Wer ist die neue Chefin der NRW-SPD? Woher die Kraft kommt

Mülheim (RP). Neujahrsempfang der SPD Mülheim-Dümpten. Günter Weber steht am Tresen der Begegnungsstätte und erinnert sich. "Die Hannelore hat bei uns im Jugendheim an der Nordstraße Gitarre gelernt", sagt der 71-Jährige. "Ein patentes Mädchen. ,Aus der wird mal was', habe ich schon damals gedacht."

Günter Weber hat Recht behalten. "Die Hannelore" - das ist Hannelore Kraft, die heute beim SPD-Parteitag in Bochum zur Vorsitzenden der NRW-Genossen gewählt werden soll. "Die weiß, wo sie herkommt", sagt der Maschinenschlosser, der zehn Jahre für die SPD im Landtag Politik gemacht hat. "Dümpten - da wohnten die Malocher."

Mounir Yassine ist der stellvertretende Vorsitzende des SPD-Ortsvereins Dümpten-Süd. Mit Ergebnissen um die 60 Prozent sei der Stadtteil bis heute eine SPD-Hochburg, stellt der 34-Jährige klar. "Vor Schröders Agenda 2010 hatten wir allerdings doppelt so viele Mitglieder", sagt Yassine. Heute hat der Ortsverein noch 300. Immerhin.

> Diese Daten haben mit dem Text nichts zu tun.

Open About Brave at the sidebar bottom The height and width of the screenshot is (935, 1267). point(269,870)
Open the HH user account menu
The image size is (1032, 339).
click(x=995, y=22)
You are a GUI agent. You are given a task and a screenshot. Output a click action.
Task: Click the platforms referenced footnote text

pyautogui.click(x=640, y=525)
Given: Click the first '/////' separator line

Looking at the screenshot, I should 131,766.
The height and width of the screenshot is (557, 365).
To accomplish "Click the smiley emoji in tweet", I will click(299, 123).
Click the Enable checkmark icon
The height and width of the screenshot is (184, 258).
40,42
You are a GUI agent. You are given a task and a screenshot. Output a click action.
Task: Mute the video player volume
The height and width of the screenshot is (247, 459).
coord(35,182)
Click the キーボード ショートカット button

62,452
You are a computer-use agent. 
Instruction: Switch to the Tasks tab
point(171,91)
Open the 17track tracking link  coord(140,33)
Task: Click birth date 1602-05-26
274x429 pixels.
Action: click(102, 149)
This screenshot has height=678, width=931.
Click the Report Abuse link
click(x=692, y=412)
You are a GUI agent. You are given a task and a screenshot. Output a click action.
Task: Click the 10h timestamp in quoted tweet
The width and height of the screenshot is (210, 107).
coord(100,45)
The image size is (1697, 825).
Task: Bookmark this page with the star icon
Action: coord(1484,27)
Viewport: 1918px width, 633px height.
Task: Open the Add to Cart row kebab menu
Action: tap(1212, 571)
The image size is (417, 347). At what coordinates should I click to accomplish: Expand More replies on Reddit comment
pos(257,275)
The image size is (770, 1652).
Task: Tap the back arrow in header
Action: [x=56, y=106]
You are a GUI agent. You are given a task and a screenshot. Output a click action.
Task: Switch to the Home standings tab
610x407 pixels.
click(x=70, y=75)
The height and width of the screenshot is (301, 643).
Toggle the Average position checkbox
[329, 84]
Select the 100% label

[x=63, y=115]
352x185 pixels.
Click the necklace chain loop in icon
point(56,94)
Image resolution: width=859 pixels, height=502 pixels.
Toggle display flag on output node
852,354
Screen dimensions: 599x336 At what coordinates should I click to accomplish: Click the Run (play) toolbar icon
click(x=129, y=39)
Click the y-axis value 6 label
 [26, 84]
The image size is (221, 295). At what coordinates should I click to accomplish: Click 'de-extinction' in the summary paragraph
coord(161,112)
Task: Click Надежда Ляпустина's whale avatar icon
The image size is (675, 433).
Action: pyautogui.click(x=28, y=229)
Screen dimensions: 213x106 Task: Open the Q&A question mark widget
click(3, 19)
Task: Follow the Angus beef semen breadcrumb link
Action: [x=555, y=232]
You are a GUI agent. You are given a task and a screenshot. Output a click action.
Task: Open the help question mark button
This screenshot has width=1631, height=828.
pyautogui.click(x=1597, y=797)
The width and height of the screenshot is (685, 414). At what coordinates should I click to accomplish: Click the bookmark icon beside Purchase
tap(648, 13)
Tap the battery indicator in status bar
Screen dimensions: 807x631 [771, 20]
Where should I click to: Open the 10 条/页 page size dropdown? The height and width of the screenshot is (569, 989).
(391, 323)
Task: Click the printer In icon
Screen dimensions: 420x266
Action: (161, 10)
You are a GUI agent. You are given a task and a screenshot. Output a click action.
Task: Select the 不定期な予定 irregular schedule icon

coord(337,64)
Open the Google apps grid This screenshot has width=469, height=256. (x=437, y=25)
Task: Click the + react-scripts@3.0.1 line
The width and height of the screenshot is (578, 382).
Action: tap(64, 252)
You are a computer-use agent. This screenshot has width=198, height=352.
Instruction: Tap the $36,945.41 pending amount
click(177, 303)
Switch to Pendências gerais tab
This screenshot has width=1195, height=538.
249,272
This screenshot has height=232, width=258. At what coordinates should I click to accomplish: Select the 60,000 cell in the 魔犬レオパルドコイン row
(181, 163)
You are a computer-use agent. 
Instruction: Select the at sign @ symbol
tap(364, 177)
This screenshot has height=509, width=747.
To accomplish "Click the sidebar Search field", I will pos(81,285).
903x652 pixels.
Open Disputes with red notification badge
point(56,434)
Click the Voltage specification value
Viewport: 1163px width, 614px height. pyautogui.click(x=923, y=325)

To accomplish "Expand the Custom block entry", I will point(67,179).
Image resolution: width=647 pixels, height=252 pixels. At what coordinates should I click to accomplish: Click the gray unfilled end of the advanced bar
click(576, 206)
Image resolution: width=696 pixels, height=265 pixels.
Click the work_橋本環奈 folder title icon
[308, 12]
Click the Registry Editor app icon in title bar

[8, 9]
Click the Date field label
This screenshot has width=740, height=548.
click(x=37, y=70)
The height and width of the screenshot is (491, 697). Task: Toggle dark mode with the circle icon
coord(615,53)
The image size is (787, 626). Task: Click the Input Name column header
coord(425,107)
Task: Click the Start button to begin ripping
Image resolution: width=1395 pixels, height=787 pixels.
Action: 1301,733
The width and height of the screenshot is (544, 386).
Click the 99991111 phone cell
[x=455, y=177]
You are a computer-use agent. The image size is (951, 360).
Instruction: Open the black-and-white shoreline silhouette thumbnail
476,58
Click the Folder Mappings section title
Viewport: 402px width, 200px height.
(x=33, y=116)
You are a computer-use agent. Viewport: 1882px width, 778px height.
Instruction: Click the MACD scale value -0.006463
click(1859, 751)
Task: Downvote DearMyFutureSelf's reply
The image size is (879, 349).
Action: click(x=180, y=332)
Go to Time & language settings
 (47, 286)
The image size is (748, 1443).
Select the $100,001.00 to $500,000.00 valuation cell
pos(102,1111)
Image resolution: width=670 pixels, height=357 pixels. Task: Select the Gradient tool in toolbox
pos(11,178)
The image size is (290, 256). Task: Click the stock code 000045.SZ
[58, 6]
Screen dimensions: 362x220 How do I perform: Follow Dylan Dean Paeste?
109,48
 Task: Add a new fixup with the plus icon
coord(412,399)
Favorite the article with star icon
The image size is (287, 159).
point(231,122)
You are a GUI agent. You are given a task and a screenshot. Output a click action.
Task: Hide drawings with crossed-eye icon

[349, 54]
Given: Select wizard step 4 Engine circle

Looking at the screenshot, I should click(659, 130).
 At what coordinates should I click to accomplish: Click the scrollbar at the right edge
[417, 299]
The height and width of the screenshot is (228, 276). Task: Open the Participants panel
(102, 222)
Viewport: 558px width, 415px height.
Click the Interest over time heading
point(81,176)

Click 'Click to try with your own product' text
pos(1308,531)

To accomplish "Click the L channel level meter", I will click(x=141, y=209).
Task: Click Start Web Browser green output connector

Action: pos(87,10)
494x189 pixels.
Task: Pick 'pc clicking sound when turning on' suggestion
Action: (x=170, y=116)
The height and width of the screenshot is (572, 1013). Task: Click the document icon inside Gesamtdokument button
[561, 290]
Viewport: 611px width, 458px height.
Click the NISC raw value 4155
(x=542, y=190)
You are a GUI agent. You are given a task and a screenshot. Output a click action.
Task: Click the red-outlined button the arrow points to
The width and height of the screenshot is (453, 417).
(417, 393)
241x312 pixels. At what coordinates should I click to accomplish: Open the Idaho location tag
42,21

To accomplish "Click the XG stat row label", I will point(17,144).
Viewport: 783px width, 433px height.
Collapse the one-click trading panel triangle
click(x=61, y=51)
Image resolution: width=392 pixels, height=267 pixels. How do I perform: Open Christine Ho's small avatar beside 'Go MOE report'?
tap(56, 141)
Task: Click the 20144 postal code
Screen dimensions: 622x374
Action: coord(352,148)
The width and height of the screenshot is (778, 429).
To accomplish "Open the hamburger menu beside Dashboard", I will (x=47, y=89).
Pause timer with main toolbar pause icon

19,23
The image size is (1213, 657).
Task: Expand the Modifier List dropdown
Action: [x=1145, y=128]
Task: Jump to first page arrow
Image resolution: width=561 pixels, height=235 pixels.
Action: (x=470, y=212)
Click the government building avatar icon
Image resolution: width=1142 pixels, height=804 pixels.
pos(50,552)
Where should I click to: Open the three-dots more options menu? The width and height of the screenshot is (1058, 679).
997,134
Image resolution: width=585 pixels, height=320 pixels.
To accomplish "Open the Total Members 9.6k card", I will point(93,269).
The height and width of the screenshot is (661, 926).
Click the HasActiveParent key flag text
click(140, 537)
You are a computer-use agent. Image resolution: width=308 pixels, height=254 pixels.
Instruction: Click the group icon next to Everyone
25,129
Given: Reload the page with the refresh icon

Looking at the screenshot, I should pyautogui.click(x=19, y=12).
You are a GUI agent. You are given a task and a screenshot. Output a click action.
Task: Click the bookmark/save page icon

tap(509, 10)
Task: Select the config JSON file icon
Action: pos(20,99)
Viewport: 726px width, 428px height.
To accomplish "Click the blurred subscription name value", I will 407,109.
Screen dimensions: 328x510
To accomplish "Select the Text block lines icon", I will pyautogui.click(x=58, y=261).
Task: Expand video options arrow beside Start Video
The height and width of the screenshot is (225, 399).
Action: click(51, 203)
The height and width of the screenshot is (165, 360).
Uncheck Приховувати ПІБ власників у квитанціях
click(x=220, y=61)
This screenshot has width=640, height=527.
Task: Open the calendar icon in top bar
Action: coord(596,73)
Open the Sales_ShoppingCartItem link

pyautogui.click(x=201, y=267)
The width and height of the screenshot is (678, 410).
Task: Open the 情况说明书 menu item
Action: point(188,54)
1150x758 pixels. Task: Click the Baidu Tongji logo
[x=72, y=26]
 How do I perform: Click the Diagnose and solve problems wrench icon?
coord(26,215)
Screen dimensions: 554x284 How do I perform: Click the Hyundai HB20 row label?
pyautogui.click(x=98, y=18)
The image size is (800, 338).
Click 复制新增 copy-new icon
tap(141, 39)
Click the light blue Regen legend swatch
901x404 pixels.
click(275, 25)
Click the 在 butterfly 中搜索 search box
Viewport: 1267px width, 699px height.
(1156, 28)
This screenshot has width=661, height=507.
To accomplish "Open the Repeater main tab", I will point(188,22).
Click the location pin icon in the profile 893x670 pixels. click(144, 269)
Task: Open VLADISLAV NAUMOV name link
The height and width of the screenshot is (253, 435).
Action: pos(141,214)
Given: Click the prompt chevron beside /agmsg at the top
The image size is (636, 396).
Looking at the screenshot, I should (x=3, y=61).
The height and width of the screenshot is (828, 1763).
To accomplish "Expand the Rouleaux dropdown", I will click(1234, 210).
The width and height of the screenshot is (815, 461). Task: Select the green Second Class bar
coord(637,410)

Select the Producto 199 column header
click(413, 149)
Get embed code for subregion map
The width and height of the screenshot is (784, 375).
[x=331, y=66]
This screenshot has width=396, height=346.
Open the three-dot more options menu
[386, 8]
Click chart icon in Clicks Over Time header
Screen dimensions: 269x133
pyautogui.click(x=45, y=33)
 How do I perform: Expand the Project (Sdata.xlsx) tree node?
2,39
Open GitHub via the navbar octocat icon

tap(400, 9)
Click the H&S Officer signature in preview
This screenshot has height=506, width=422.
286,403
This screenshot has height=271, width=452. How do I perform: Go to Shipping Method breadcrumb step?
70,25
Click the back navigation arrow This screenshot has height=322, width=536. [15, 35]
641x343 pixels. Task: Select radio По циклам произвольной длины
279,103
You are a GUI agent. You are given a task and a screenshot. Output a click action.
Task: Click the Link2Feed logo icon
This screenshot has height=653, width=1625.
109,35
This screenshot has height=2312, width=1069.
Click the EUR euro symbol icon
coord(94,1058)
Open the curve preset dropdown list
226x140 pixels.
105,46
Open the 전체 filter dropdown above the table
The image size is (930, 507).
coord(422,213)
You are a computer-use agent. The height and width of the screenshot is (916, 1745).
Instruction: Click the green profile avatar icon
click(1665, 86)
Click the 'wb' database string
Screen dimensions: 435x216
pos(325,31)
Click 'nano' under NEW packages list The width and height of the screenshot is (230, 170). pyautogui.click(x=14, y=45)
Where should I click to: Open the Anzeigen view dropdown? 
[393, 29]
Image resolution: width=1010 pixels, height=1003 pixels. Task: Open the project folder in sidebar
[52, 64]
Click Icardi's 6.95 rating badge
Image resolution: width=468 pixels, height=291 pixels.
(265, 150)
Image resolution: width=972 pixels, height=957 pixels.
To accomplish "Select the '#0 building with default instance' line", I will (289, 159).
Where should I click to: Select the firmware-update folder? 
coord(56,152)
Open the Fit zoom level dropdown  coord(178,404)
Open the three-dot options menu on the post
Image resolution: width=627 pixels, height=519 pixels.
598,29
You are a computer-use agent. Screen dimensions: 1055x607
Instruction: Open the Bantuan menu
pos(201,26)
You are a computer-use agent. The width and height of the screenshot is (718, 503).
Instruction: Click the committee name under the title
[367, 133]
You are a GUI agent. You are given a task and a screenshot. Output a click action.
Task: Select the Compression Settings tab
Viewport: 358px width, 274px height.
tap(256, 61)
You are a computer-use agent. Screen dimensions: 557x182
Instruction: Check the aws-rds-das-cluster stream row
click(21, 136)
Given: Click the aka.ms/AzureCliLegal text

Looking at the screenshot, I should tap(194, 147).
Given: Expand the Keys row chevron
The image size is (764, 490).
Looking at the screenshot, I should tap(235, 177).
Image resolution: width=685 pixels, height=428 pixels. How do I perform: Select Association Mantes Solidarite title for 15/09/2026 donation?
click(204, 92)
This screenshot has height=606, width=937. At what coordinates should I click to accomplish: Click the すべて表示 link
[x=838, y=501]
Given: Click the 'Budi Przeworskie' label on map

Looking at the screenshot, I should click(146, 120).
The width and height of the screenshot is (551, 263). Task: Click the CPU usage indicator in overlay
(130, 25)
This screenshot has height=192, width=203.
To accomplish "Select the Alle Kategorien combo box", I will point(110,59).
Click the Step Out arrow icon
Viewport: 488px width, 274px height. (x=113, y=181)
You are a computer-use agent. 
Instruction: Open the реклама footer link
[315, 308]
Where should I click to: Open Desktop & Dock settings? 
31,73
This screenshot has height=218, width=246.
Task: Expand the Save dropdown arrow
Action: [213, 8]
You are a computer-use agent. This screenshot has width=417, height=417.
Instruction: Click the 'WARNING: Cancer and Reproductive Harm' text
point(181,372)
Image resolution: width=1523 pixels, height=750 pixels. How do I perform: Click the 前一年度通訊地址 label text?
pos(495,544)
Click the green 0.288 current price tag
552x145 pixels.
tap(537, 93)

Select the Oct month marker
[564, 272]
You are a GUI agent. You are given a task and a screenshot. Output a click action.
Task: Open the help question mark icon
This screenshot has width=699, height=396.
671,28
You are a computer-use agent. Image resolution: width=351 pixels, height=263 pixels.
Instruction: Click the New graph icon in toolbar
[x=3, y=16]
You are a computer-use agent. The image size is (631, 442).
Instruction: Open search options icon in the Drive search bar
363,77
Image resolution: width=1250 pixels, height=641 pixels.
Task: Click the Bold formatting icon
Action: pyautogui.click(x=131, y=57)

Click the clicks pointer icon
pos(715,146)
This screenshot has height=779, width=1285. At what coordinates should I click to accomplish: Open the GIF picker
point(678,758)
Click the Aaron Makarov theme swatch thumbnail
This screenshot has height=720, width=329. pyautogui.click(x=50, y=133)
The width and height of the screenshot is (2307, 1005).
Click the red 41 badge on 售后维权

Oliver Willems war Juso-Chef von Mülheim, als er Kraft 1994 begegnete. "Sie ist bei uns eingetreten, als wir am Boden lagen", erinnert sich der 40-Jährige. Damals war die Mülheimer SPD nach einem Finanzskandal um ihre Oberbürgermeisterin bei den Kommunalwahlen von 50 auf 40,7 Prozent abgestürzt. Kraft sei von dem früheren SPD-Strategen Bodo Hombach gefördert worden, heißt es. Schnell wurde die forsche Seiteneinsteigerin in den Unterbezirksvorstand gewählt. Als sich abzeichnete, dass bei der nächsten Landtagswahl ein Wahlkreis frei werden würde, warf die Neu-Genossin den Hut in den Ring. "Viele waren damals skeptisch", sagt Frank Esser, SPD-Chef in Mülheim. "Es war nicht üblich, dass jemand ohne ,Stallgeruch' so schnell nach oben kam. Mancher, der die Ochsentour durch die Parteigremien auf sich genommen hatte, fühlte sich gekränkt." Was viele Genossen für undenkbar gehalten hatten, traf ein. In einer Kampfabstimmung setzte sich Hannelore Kraft sensationell gegen den Platzhirschen Ulrich Dörr durch. Der IG-Metall-Geschäftsführer hatte darauf gesetzt, die Betriebsgruppen der Gewerkschaft, die den wichtigsten Machtblock in der Mülheimer SPD bildeten, würden ihn geschlossen unterstützen. Das Rechenspiel ging nicht auf. "Da haben wir den ,Kraft-Effekt' erlebt", sagt Günter Weber und schmunzelt. "Mich hat das nicht gewundert. Schon im Jugendchor stand sie als Jüngste in der ersten Reihe."

In einem Jugendheim trifft sich der Ortsverein Heißen-Heimaterde zum Neujahrsempfang. An den Tischen wird bei Schnittchen und Pils über die Spitzenkandidatin diskutiert. Was ist ihr Erfolgsrezept?

Dagmar Mühlenfeld, SPD-Oberbürgermeisterin in Mülheim, nickt. Auch sie ist sicher, dass die neue Vorsitzende Ministerpräsident Rüttgers (CDU) aus dem Amt vertreiben kann. "Frauen machen anders Politik als Männer", sagt Mühlenfeld und lächelt. "Sie sind weniger eitel, agieren stringenter."

Klaus Kox ist 1972 in die SPD eingetreten. "Damals regierte Willy Brandt, da wehte ein frischer Wind", erzählt der 64-Jährige. Aufbruchstimmung - die meint er auch jetzt zu spüren. Jemand hat Musik angedreht. Herbert Grönemeyer singt: "Zeit, dass sich was dreht."